- Rows
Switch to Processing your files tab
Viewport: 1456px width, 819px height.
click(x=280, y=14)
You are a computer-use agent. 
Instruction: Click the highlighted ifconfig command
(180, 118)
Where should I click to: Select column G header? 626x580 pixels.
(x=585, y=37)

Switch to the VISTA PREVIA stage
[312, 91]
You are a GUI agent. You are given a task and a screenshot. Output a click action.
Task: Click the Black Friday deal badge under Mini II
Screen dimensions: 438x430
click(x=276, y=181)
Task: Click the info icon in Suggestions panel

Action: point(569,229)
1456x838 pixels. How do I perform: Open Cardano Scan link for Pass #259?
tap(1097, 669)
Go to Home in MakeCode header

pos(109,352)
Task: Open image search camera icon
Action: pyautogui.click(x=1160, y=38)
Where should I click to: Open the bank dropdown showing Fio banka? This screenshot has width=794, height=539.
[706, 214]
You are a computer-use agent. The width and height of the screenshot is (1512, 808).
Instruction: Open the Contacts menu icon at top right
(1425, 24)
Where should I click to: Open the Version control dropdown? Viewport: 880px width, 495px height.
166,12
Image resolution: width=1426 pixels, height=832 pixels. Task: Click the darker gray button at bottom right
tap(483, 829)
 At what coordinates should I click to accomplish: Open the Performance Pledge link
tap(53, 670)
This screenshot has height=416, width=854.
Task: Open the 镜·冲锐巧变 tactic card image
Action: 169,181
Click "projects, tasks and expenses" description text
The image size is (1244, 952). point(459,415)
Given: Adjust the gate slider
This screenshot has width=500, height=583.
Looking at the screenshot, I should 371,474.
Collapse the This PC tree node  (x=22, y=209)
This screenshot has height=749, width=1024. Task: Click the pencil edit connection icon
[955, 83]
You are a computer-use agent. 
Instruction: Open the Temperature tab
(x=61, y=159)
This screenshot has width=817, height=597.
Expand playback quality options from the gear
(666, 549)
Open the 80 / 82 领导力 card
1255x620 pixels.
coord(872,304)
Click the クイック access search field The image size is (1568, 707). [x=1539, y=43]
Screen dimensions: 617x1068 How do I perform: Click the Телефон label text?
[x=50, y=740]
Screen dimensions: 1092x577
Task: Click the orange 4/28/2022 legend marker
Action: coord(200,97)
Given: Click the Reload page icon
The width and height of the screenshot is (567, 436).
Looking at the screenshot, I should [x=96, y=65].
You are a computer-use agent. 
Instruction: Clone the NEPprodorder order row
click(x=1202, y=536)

- What is asked
Reproduce the material from its first line through the line containing "Click the クイック", swapping every "Instruction" for "Directive" and leaving all else untouched.

- Solution for this task
Switch to Processing your files tab
Viewport: 1456px width, 819px height.
click(x=280, y=14)
You are a computer-use agent. 
Directive: Click the highlighted ifconfig command
(180, 118)
Where should I click to: Select column G header? 626x580 pixels.
(x=585, y=37)

Switch to the VISTA PREVIA stage
[312, 91]
You are a GUI agent. You are given a task and a screenshot. Output a click action.
Task: Click the Black Friday deal badge under Mini II
Screen dimensions: 438x430
click(x=276, y=181)
Task: Click the info icon in Suggestions panel

Action: point(569,229)
1456x838 pixels. How do I perform: Open Cardano Scan link for Pass #259?
tap(1097, 669)
Go to Home in MakeCode header

pos(109,352)
Task: Open image search camera icon
Action: pyautogui.click(x=1160, y=38)
Where should I click to: Open the bank dropdown showing Fio banka? This screenshot has width=794, height=539.
[706, 214]
You are a computer-use agent. The width and height of the screenshot is (1512, 808).
Directive: Open the Contacts menu icon at top right
(1425, 24)
Where should I click to: Open the Version control dropdown? Viewport: 880px width, 495px height.
166,12
Image resolution: width=1426 pixels, height=832 pixels. Task: Click the darker gray button at bottom right
tap(483, 829)
 At what coordinates should I click to accomplish: Open the Performance Pledge link
tap(53, 670)
This screenshot has height=416, width=854.
Task: Open the 镜·冲锐巧变 tactic card image
Action: 169,181
Click "projects, tasks and expenses" description text
The image size is (1244, 952). point(459,415)
Given: Adjust the gate slider
This screenshot has width=500, height=583.
Looking at the screenshot, I should 371,474.
Collapse the This PC tree node  (x=22, y=209)
This screenshot has height=749, width=1024. Task: Click the pencil edit connection icon
[955, 83]
You are a computer-use agent. 
Directive: Open the Temperature tab
(x=61, y=159)
This screenshot has width=817, height=597.
Expand playback quality options from the gear
(666, 549)
Open the 80 / 82 领导力 card
1255x620 pixels.
coord(872,304)
Click the クイック access search field The image size is (1568, 707). [x=1539, y=43]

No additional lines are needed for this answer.